**Рабочее задание 1**:
В отрывке о Голованове ниже автор предлагает возможные объяснения поступка Голованова и сразу их отвергает. Перечислите все эти объяснения.
**Рабочее задание 2**:
Продолжите отрывок о Голованове, начав сразу после его последнего предложения.

**Отрывок со страницы**:
•••••
Но Голованов не отступил. Он добился созыва комиссии и после двухчасовой беседы с самыми компетентными специалистами на повторном экзамене получил пятерку.

Что это было: болезненное самолюбие? Упрямство? Каприз прославленного военачальника, не желавшего признать правоту младших по званию? Нет! Это был характер. Всю жизнь Голованов руководствовался принципом: истина, справедливость должны торжествовать во что бы то ни стало, и нет цены, которая была бы за это слишком высока...

В ходе войны командующему АДД не раз становилось известно о случаях, когда совершенно здоровые, никогда не болевшие летчики и штурманы начинали испытывать недомогание. Медицинские проверки показывали, что у них внезапно резко повышалось кровяное давление, обнаруживались и другие болезненные симптомы. Голованова всегда отличали склонность к глубокому анализу фактов и умение их обобщать. Он справедливо задумался: во многих профессиях существуют специфические условия труда и порожденные этими условиями специфические требования к организму человека, этим трудом занятому. Есть и болезни, [122] названные профессиональными, так как они возникают в связи с определенными видами труда. А летная профессия? Разве не нуждается она в специальном глубоком изучении присущих ей особенностей, диктующих определенные требования и к человеческому организму, и к условиям труда летного состава? Ведь до сего времени, размышлял Голованов, отбор в авиацию производится в основном по принципу: нет ли отклонений от нормы. А достаточно ли этого? Чем, например, объяснить тот факт, что некоторые летчики и в пятьдесят пять лет абсолютно пригодны к летной работе, а других медицинская комиссия отстраняет от полетов уже в сорок пять? А ведь по мере роста скоростей и высот в авиации реакции организма, требования к человеку будут еще больше усложняться... Назрела необходимость создания специальной авиационной медицинской службы, решил Голованов, и стал добиваться организации в АДД самостоятельного авиационно-медицинского отдела.
•••••
**Сохранённые записи**:
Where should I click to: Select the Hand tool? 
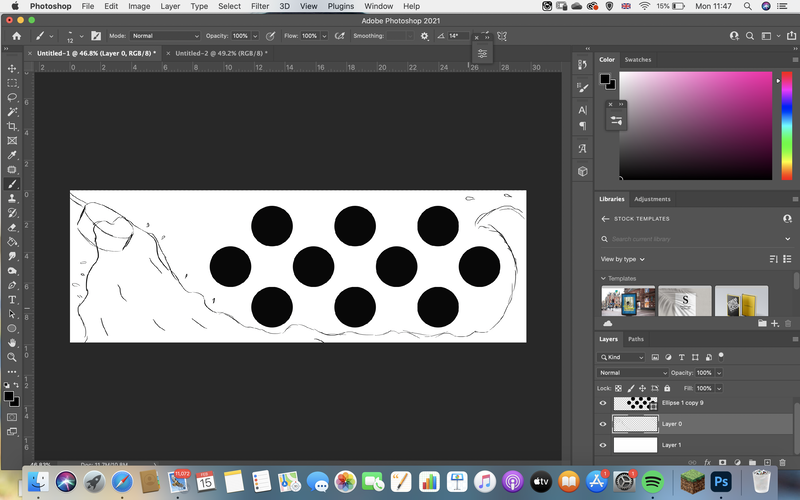click(12, 343)
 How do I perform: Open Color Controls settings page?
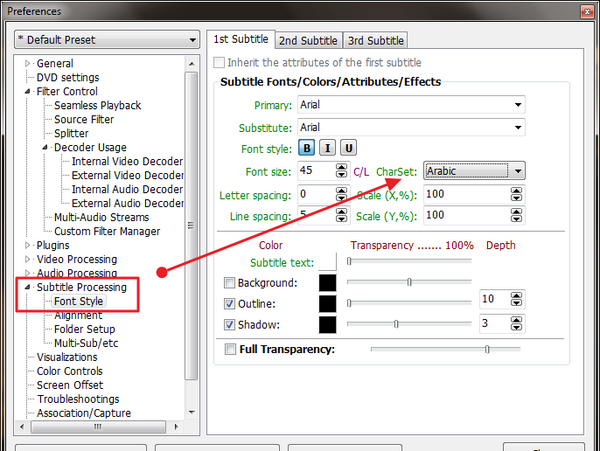70,371
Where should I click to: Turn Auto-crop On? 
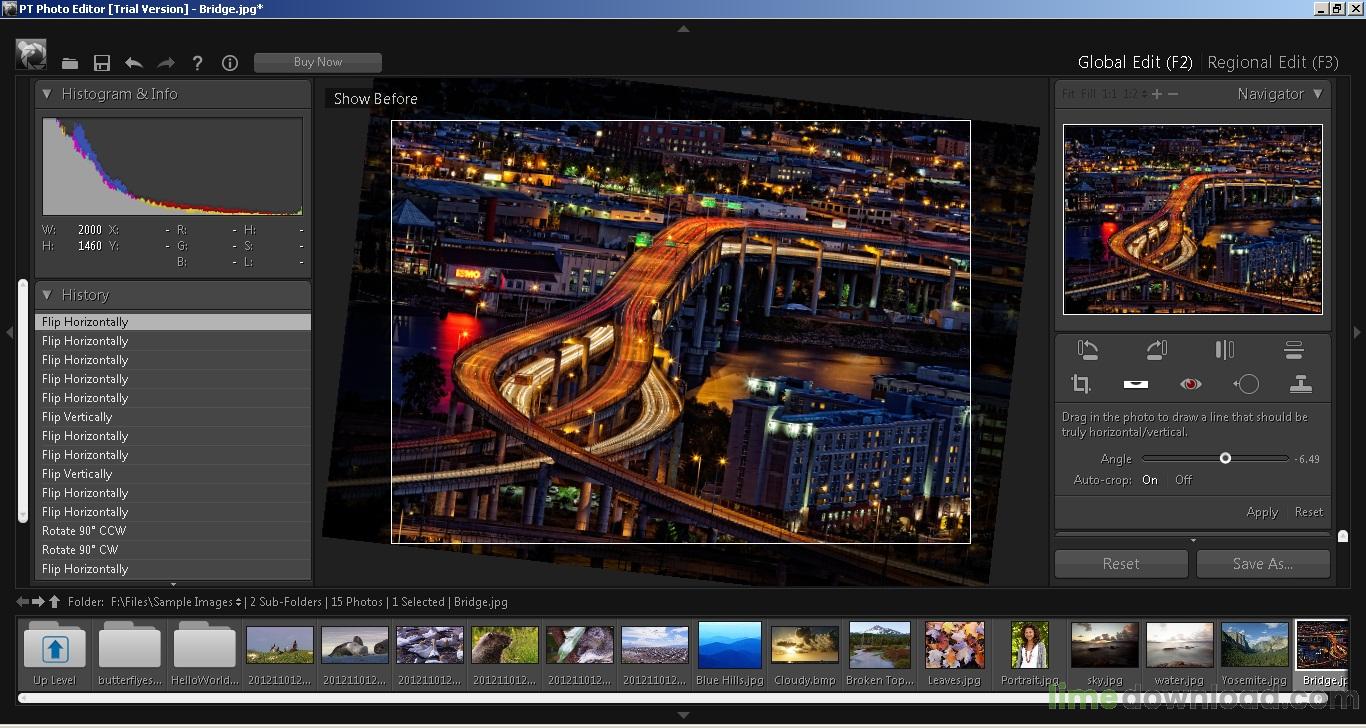point(1150,480)
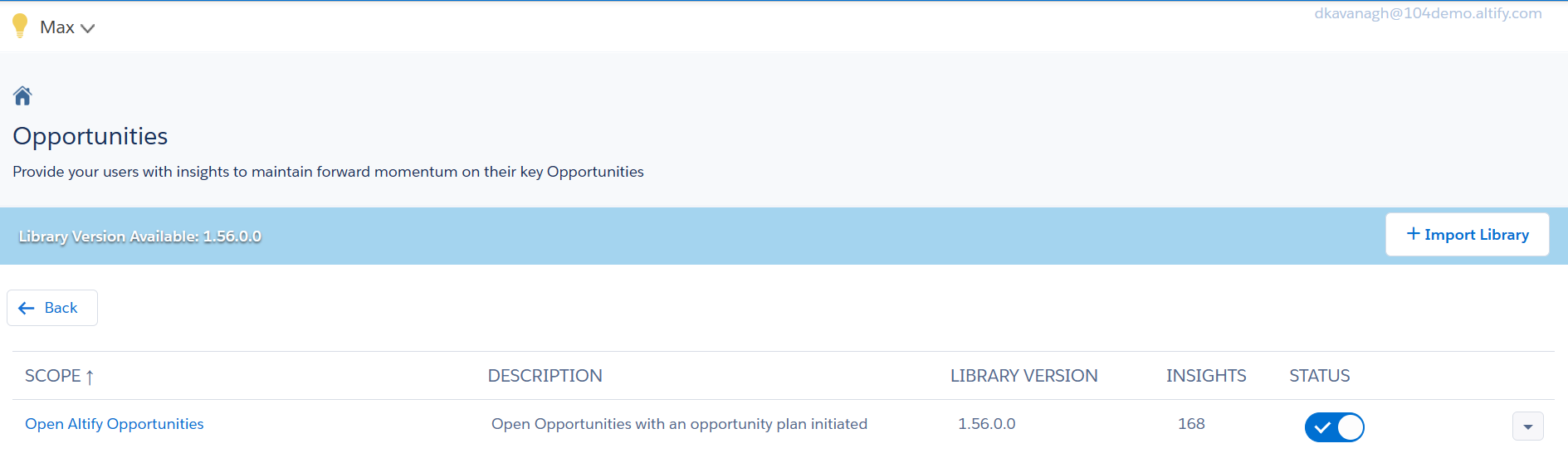This screenshot has width=1568, height=458.
Task: Click the Back button text
Action: [61, 308]
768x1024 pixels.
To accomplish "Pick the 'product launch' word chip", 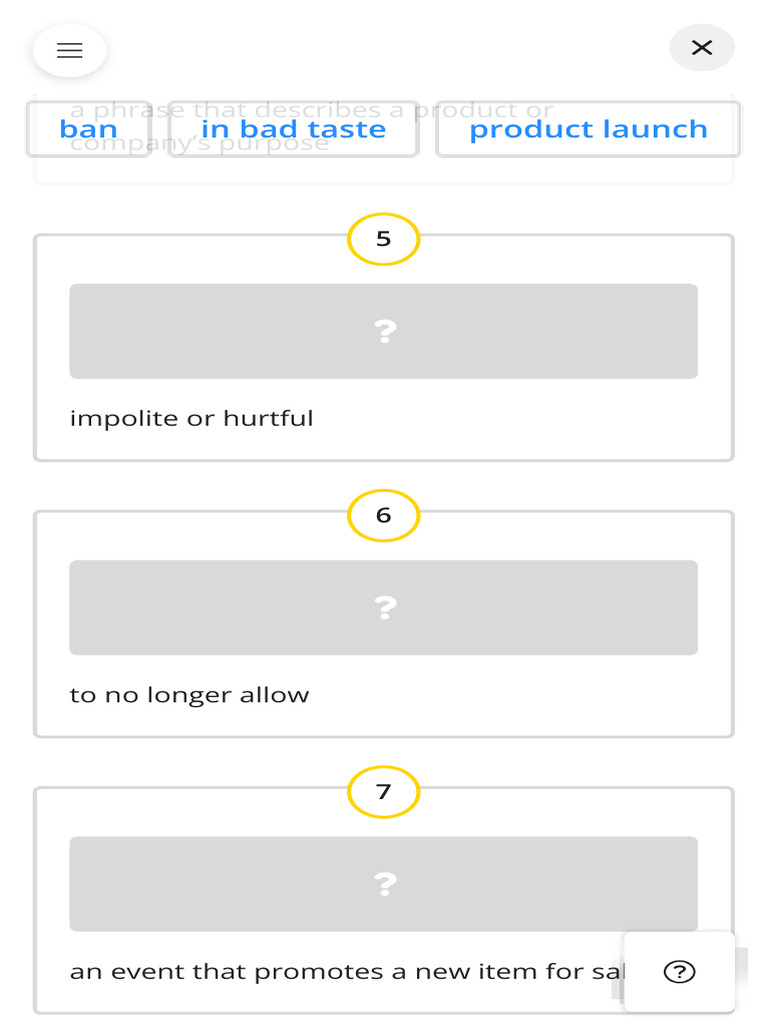I will (588, 129).
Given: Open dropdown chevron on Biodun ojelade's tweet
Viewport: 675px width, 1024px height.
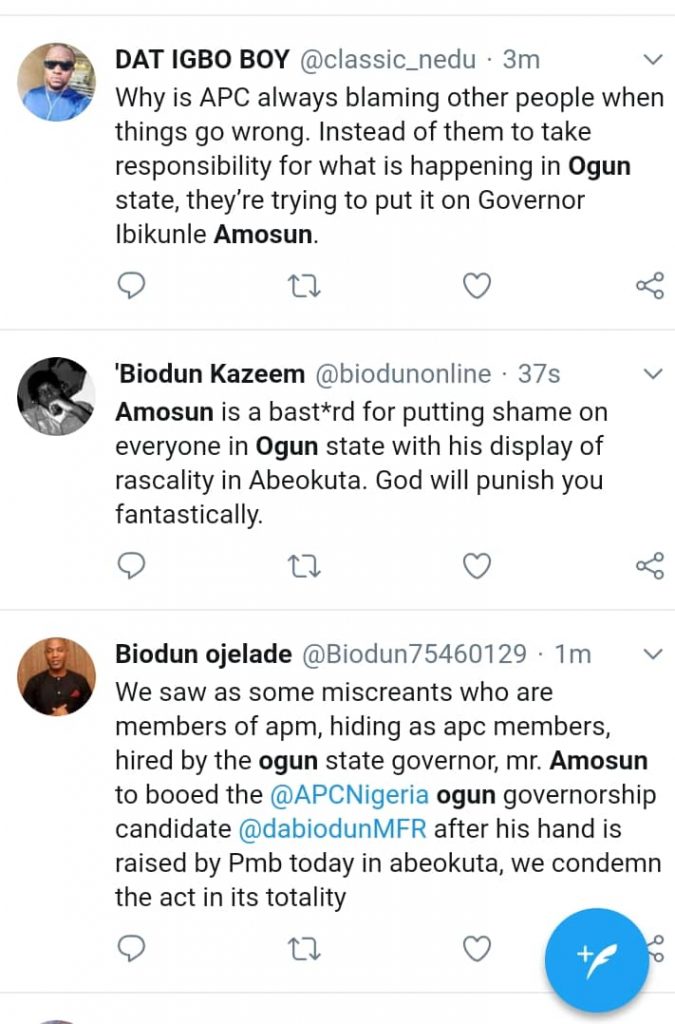Looking at the screenshot, I should (652, 654).
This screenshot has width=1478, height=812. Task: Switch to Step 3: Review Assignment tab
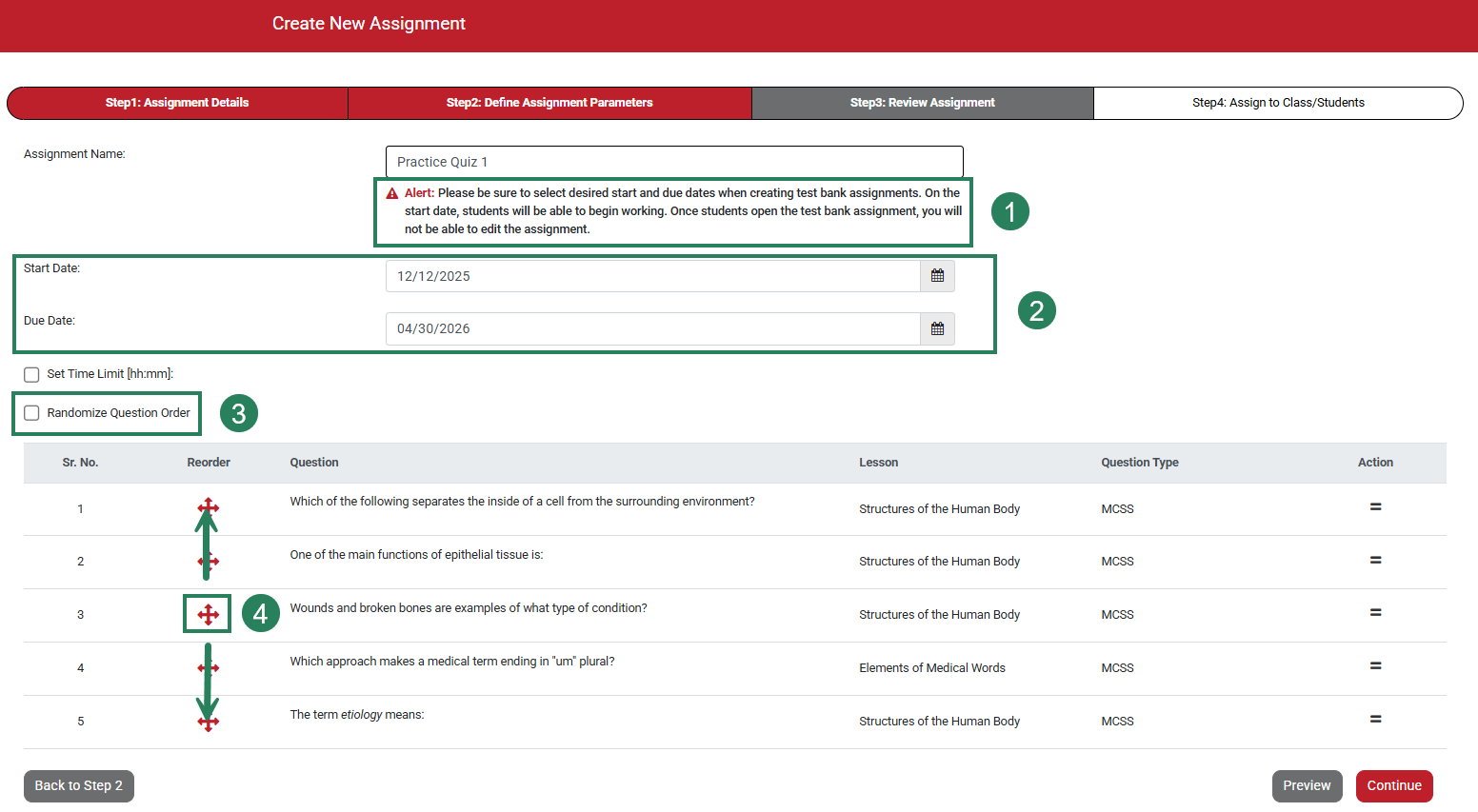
•••••
**Ответ на задание 1**:
Болезненное самолюбие; упрямство; каприз прославленного военачальника, не желавшего признать правоту младших по званию.

**Ответ на задание 2**:
Идея эта в 1944 году казалась очевидной далеко не всем. Голованова не поддержало руководство медицинской службы Красной Армии, которое полагало, что медицинский персонал, имеющийся в частях и соединениях АДД, достаточно надежно обеспечивает нужды летного состава в медицинском наблюдении и помощи. Это было верно. Голованов не имел оснований жаловаться на медиков из АДД. Но мысль его устремлялась вперед. Он был уверен, что если сегодня необходимость в специальной авиационно-медицинской службе ощущается еще не остро, то не пройдет и десятка лет, как без нее нельзя будет обойтись. Будучи уверен в своей правоте, Голованов счел возможным по такому, в то время казавшемуся многим отнюдь не актуальному вопросу обратиться к Верховному Главнокомандующему. И предложение командующего АДД было принято. Отдел авиационной медицины в дальней авиации был создан, и тем самым обрела право гражданства новая отрасль медицины, существование которой ныне не только считается [123] само собой разумеющимся, но которая уже успела выделить дочернюю отрасль — медицину космическую.

Подхожу к концу своего повествования и с полной ясностью вижу огромность того материала, который не вошел в эту книгу, но который обозначен во множестве документов, опубликованных и еще не опубликованных записках и воспоминаниях и самого Голованова, и ветеранов АДД, и тех, кто встречался с Александром Евгеньевичем на разных этапах его славного жизненного пути.

Спешат люди по улицам, носящим имя Главного маршала авиации Голованова, учатся дети в школах его имени, кипит на необъятных просторах Родины, которую он так любил и берег, радостная жизнь.

...Александр Евгеньевич Голованов мечтал о небе чистом и мирном, открытом дерзаниям человеческого гения. И небо его мечты сегодня надежно охраняют наследники его бессмертной славы — часовые воздушных просторов нашей великой Родины.